Exercise details:
Transcribe word for word the lines spanning the line with "Task: Open the 文件(F) menu" through the end of the records.

Stored records
-- Opening Marker --
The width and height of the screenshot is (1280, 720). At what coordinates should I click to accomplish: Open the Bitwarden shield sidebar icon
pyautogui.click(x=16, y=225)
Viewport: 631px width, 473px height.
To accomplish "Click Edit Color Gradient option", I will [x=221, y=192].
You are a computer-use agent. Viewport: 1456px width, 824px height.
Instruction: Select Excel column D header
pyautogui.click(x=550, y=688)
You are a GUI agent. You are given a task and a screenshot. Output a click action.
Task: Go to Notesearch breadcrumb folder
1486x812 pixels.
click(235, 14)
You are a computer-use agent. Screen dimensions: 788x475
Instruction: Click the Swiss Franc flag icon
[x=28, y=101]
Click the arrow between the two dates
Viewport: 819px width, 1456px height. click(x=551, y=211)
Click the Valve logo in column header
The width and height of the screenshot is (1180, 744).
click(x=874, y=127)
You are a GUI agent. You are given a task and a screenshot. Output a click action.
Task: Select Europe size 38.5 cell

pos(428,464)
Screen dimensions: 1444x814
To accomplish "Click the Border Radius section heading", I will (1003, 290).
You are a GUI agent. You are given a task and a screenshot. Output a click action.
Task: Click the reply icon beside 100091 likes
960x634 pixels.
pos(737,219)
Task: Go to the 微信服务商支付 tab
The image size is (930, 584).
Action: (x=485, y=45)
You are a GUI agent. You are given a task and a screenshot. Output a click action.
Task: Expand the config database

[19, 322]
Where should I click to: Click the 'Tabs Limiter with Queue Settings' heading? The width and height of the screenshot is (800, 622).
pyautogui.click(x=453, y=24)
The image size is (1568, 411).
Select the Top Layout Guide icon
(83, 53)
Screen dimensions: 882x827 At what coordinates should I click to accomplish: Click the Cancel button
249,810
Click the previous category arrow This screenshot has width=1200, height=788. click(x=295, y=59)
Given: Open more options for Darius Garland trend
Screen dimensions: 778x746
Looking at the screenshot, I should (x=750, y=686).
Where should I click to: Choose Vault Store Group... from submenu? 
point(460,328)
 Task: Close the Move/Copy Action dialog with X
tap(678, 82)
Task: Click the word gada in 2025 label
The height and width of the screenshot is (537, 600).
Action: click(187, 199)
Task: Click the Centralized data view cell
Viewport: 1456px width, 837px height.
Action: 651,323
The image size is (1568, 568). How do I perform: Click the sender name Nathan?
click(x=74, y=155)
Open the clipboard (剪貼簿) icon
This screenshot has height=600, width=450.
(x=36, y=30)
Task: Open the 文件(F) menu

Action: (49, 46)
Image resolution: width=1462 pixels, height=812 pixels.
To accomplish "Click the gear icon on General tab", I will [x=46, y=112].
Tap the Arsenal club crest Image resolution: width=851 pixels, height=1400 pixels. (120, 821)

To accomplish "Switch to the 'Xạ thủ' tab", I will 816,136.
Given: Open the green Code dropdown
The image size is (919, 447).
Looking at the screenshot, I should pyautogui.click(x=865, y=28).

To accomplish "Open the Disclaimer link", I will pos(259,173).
-- Closing Marker --
Task solution:
Task: Open the 文件(F) menu

Action: (49, 46)
Image resolution: width=1462 pixels, height=812 pixels.
To accomplish "Click the gear icon on General tab", I will [x=46, y=112].
Tap the Arsenal club crest Image resolution: width=851 pixels, height=1400 pixels. (120, 821)

To accomplish "Switch to the 'Xạ thủ' tab", I will 816,136.
Given: Open the green Code dropdown
The image size is (919, 447).
Looking at the screenshot, I should pyautogui.click(x=865, y=28).

To accomplish "Open the Disclaimer link", I will pos(259,173).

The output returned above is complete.